## [GOAL OF THE EXERCISE]
Lines where the string "with" appears are to be copied from the entries below.

Stored data entries
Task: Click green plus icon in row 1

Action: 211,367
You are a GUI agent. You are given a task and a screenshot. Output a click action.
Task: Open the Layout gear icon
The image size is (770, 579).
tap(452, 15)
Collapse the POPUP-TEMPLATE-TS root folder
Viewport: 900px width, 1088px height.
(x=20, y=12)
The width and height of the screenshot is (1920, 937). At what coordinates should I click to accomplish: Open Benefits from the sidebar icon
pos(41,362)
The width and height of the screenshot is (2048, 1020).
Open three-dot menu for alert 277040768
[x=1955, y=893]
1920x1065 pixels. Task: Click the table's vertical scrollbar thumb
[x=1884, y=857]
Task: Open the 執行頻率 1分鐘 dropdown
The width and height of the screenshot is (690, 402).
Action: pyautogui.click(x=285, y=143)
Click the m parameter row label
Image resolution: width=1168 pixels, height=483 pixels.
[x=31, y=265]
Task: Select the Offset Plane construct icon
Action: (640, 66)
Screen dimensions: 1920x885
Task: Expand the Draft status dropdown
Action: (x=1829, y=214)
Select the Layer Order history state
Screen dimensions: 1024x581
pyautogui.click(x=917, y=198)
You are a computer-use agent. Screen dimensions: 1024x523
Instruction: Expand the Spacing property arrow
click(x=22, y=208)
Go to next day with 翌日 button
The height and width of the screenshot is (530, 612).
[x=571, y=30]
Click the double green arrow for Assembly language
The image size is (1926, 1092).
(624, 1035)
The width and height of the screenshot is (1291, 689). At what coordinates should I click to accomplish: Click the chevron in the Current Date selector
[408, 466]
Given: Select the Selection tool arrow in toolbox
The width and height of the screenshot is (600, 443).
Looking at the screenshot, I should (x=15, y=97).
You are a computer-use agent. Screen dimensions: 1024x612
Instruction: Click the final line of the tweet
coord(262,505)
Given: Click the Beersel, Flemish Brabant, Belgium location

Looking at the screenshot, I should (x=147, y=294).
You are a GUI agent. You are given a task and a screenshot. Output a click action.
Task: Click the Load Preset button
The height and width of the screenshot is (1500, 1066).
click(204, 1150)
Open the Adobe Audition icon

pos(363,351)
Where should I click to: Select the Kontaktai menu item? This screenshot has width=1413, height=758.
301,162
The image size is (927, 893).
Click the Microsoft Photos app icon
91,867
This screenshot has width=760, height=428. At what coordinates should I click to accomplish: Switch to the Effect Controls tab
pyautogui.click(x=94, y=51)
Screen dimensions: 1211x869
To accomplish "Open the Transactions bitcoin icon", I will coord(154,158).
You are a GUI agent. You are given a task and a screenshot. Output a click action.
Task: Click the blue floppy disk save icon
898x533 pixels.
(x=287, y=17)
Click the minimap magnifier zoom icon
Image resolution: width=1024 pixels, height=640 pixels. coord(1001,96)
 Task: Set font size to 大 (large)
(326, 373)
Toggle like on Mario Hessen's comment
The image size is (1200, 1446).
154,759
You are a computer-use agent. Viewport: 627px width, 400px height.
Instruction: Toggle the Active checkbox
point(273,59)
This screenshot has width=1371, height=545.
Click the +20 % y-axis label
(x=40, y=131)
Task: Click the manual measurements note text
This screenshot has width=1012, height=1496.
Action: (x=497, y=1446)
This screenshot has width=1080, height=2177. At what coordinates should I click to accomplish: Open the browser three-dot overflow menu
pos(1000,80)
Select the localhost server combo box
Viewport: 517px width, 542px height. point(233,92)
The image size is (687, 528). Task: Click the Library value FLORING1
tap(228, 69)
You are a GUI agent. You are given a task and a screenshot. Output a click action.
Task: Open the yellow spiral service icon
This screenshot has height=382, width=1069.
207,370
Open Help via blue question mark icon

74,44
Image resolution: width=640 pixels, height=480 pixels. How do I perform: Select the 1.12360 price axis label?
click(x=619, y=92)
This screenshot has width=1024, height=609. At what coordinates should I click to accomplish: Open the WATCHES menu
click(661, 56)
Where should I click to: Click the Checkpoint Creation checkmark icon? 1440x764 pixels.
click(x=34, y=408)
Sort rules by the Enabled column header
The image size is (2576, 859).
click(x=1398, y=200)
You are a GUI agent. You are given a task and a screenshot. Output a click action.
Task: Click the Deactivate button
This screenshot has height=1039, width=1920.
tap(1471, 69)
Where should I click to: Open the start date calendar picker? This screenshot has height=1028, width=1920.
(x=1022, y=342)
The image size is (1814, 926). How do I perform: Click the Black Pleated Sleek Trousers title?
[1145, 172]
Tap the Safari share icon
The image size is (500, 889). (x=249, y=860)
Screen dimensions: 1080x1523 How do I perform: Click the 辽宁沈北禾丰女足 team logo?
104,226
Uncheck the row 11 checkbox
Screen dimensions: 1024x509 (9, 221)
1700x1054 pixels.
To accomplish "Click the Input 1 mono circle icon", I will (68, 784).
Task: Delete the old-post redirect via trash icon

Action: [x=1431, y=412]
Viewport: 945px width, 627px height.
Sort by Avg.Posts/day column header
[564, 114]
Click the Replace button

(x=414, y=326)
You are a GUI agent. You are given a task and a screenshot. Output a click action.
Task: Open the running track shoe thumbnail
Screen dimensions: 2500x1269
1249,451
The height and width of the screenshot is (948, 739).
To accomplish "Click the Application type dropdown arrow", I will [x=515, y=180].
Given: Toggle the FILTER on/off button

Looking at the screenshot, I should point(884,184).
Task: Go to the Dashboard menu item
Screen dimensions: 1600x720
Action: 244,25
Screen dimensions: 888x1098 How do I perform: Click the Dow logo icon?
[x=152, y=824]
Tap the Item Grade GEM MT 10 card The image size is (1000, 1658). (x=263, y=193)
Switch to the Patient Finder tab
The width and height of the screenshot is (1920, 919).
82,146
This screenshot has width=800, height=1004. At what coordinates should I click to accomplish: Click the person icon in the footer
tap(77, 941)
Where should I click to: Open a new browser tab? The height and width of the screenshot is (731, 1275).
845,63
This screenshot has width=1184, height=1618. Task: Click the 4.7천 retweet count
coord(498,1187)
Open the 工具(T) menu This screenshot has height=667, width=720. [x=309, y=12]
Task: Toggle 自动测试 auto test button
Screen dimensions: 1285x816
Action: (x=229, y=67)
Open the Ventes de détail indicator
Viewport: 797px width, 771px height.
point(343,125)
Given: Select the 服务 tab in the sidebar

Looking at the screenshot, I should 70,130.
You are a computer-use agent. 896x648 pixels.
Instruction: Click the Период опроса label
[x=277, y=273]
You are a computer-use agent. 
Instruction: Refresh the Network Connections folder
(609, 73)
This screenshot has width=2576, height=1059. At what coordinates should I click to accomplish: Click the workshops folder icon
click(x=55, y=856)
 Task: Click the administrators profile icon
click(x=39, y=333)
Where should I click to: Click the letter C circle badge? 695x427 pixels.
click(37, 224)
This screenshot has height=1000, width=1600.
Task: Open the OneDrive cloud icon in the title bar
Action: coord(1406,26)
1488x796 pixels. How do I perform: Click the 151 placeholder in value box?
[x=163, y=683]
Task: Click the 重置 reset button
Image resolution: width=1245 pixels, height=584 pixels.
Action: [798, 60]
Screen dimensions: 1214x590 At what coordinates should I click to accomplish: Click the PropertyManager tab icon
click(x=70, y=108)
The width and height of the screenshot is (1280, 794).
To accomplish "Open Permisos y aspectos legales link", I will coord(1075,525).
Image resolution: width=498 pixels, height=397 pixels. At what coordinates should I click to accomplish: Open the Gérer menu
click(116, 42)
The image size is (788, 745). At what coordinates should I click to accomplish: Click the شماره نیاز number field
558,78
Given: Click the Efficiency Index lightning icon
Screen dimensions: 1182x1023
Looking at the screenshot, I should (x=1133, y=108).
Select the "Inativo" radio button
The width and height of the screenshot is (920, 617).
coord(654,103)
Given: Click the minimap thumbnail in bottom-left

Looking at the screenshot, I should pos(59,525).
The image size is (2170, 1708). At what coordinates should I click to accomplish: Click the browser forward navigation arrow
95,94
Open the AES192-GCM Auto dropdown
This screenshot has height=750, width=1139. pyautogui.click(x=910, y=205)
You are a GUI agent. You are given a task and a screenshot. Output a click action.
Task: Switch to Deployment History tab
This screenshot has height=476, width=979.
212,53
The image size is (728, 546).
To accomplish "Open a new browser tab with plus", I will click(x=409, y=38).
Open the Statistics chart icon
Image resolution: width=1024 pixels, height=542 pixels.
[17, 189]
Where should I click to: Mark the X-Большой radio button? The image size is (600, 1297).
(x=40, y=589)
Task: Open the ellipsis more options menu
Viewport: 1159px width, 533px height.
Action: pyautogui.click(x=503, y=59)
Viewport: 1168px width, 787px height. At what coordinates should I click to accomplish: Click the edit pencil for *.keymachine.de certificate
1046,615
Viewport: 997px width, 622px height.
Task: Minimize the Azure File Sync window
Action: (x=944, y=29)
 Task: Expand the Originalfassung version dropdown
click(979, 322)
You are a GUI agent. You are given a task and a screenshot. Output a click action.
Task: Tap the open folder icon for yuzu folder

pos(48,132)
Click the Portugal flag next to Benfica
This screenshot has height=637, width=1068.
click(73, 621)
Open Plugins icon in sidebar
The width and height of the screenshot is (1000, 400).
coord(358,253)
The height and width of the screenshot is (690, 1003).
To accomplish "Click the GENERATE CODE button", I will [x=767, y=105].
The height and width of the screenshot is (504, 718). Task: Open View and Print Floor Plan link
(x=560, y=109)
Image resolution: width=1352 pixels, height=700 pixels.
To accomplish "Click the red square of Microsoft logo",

## [EXERCISE RESULT]
Go to next day with 翌日 button
To accomplish "Open a new browser tab with plus", I will click(x=409, y=38).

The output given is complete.